Dzisiaj to był najdziwniejszy i zarazem najfajniejszy dzień w mojej „karierze” wolontariusza z uchodźcami.
Oprócz naprawdę sporej ilości podziękowań od przypadkowych osób (pracuję na dworcu) do brania mnie za Kozaka (man wąsa i wygolony częściowo łeb).
Ale tez prawie zadyma w biurze z Hindusem z Ukrainy bo jemu się kurwa należy i czemu mu nie chcą przyznać statusu uchodźcy (podpowiem, może wrócić do Indii). Dopiero moje przybycie go uspokoiło prostym Shut The fuck up or get fuck out. Od tego momentu nagle kurwa najlepszy kumpel.
Druga akcja to zajebisty pracownik kolei. Tak się złożyło ze dzisiaj miałem koszulkę żylety FC Servette, a on się okazał synem twórcy pierwszego „fan klubu” z lat 70’. I właśnie jego wysyłają do obsługi specjalnych pociągów na mecze „Les Grenats”
Zajebista rozmowa.


I ostatnia akcja. Matka, z 5 dzieciaków.
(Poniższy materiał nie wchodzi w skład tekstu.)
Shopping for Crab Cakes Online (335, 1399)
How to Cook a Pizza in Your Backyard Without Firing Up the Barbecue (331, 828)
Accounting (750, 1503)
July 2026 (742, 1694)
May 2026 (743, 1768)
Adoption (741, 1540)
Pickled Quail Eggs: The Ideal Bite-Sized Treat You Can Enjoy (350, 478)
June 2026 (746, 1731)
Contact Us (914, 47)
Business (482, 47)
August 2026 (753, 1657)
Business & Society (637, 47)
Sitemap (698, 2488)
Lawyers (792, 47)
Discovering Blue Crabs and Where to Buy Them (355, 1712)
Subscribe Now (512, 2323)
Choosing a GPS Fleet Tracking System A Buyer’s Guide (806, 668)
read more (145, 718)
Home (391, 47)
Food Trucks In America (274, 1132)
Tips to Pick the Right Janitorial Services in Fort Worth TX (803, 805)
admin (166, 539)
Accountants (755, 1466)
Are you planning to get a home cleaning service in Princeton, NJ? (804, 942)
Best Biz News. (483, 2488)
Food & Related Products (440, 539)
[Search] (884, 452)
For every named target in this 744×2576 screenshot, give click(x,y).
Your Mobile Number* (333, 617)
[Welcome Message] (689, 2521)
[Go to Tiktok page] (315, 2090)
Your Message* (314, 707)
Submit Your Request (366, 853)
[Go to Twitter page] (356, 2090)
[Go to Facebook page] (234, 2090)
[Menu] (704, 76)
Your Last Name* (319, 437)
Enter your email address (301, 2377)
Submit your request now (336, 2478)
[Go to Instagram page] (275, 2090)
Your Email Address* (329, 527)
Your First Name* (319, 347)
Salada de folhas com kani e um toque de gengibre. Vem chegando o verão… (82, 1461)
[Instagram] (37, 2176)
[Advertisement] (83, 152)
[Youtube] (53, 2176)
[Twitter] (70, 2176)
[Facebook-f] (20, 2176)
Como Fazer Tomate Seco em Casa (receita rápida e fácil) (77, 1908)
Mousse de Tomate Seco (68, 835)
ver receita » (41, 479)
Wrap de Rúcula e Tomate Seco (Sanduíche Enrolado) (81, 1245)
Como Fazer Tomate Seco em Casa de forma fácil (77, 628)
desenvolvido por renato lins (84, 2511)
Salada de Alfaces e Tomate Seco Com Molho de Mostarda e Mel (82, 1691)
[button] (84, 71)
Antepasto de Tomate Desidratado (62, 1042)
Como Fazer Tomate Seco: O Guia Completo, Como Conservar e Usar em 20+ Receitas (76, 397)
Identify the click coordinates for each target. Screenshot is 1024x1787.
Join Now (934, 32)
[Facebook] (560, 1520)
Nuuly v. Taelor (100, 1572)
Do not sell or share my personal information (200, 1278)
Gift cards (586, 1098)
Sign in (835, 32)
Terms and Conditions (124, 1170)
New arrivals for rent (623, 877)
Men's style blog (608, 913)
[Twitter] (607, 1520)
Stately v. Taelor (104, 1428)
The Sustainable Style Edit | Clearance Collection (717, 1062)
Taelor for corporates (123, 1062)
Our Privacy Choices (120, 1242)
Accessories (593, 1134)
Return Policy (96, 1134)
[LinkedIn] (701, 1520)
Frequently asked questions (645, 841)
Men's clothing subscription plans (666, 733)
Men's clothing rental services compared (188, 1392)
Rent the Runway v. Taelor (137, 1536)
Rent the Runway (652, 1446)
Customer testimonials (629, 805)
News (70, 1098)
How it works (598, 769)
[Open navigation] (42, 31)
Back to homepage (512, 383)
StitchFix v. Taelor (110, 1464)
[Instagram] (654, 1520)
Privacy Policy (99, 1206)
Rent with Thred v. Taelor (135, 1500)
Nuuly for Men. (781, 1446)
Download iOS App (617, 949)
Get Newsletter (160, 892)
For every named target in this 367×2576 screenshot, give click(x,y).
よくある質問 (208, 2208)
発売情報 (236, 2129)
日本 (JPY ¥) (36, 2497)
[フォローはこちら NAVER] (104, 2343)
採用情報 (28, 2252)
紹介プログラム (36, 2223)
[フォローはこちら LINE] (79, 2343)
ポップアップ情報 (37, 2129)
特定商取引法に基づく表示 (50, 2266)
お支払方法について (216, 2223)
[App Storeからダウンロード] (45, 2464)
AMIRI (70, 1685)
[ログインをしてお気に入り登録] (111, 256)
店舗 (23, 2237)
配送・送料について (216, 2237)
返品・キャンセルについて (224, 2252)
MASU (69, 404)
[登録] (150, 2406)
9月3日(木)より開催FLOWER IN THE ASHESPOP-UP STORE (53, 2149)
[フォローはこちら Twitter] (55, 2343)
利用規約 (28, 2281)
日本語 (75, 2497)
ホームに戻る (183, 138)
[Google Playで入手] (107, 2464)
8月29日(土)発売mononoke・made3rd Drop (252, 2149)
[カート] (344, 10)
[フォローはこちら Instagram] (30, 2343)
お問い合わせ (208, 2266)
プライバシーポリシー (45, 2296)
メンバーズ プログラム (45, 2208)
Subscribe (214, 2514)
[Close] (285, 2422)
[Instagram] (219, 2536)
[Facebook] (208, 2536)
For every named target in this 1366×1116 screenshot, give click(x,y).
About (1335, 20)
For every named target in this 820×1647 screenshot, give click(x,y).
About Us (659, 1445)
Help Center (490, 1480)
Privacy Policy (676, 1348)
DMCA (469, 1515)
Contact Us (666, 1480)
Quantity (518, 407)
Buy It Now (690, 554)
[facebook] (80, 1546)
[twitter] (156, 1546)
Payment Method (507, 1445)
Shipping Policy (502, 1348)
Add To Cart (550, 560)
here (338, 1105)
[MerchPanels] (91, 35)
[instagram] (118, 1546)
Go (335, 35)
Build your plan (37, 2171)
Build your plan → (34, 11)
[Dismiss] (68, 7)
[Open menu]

Jedno ledwo chodzące, dwójka super aktywnych, jakieś 5-7 lat, jeden z 11 podjarany wojskiem i jakieś 15-17 lat, który musiał wejść w buty ojca. Jak oni kurwa dali radę przejechać tyle kilometrów z tą ilością bagaży i z taką ilością dzieci, to nie wiem. Musieliśmy zamawiać specjalny transport Obrony Cywilnej (dwa samochody) żeby ich zabrali.